Terry started a discussion about how Polonius' famous advice to his son could be played. This post will get into the trope of fatherly advice to a departing son that Shakespeare was referencing.
According to Harold Jenkins in his classic 2nd ed. Arden
Hamlet (1982), the rhetorical tradition behind Polonius' advice begins with
Isocrates in ancient Greece. Isocrates was a contemporary of Socrates and later a rival to Plato. He founded a school of rhetoric five years before Plato's Academy. Isocrates' influence on rhetoric was formative and profound.
Isocrates wrote a letter of advice on how to achieve moral and intellectual excellence that is now known by its Latin name
Ad Demonicum. It was addressed to the son of Isocrates' friend Hipponicus after Hipponicus' death. It is far longer than Polonius' advice, and has 43 sections on subjects ranging from
Duty toward Heaven, On the choice of friends, and On dress.

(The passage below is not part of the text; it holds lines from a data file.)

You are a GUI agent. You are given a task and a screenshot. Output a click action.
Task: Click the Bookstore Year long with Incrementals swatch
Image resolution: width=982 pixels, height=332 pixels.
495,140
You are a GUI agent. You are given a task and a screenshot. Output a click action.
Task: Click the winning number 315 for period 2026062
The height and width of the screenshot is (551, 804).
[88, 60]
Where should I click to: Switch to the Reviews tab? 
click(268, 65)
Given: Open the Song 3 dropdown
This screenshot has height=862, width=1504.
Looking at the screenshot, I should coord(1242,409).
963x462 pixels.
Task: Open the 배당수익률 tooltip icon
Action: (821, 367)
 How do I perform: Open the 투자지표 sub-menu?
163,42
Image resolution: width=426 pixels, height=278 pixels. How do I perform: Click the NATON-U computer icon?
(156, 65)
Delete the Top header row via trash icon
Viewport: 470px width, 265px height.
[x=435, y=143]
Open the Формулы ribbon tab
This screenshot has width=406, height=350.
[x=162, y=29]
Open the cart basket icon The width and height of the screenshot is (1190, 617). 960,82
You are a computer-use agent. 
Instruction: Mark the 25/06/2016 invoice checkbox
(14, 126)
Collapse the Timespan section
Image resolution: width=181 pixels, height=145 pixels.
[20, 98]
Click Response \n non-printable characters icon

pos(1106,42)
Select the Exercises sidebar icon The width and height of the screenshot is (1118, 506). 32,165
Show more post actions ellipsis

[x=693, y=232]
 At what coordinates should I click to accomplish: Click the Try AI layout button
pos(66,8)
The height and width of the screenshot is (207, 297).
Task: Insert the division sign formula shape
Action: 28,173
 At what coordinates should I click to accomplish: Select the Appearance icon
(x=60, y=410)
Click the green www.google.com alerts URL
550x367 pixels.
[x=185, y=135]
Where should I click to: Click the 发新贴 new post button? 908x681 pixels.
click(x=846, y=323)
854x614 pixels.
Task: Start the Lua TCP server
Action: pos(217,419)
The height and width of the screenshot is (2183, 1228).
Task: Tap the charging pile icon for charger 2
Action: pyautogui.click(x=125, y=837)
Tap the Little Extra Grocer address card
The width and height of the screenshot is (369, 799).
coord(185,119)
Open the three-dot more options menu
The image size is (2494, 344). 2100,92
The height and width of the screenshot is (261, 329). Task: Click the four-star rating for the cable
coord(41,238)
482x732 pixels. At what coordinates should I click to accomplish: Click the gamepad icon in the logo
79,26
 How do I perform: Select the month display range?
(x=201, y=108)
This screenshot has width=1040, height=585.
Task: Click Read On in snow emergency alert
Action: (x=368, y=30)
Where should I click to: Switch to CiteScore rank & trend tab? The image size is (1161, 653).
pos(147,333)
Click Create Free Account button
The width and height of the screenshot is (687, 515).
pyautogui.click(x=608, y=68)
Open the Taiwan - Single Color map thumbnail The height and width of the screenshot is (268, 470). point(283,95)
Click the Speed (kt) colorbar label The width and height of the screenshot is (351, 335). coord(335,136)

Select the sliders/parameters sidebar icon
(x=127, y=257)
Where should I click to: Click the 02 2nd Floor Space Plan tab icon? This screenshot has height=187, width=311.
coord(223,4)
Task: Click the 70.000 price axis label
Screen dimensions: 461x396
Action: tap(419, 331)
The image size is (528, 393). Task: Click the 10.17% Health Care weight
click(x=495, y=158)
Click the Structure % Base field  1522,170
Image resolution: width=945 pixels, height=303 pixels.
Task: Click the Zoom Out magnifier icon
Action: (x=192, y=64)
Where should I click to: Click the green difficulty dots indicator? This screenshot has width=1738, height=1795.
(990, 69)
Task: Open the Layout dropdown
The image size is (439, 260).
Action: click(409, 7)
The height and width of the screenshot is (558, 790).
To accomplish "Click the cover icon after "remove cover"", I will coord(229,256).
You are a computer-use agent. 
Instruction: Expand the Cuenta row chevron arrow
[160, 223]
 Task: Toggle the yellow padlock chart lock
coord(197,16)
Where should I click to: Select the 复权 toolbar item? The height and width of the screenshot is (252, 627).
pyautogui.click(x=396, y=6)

By Shakespeare's time there had been a long tradition of similar rhetorical pieces of advice given out to sons. Sir. Walter Raleigh wrote a book called
Instructions to his Son and to Prosperity (1632) and the 9th Earl of Northumberland had his own
Advice to his Son, the later written by
Hary Percy while he was a prisoner in the Tower of London after his trial in the
Star Chamber. In addition to these real examples, literature at the time had many more. Jenkins indicates Lyly's
Euphesus, Green's
The Card of Fancy, Florilo's
Second Fruits, and most importantly Shakespeare himself in
All's Well that End's Well (where the advice comes from a mother):
63: Be thou blest
Bertrame, and succeed thy father
64: In manners as in shape: thy blood and vertue
65: Contend for Empire in thee, and thy goodnesse
66: Share with thy birth-right. Loue all, trust a few,
67: Doe wrong to none: be able for thine enemie
68: Rather in power then vse: and keepe thy friend
69: Vnder thy owne lifes key. Be checkt for silence,
70: But neuer tax'd for speech. What heauen more wil,
71: That thee may furnish, and my prayers plucke downe,
72: Fall on thy head. Farwell my Lord,
73: 'Tis an vnseason'd Courtier, good my Lord
74: Aduise him.
For a fuller discussion, see the extended notes in the Furness
New Variorum Hamlet (1877). Note that while critical opinion often takes Hamlet's side and considers Polonius to be a prattling fool, Jenkins says:
"Such conventional precepts are entirely appropriate to Polonius as a man of experience. It is a mistake to suppose they are meant to make him seem ridiculous. Their purpose, far more important than any individual characterization, is to present him in his role of father. What is being dramatized in the advice as in the blessing is his son's departure from home and by impressing upon us here the relation between father and son the play is preparing for the emergence of Laertes later as the avenger who will claim Hamlet as his victim."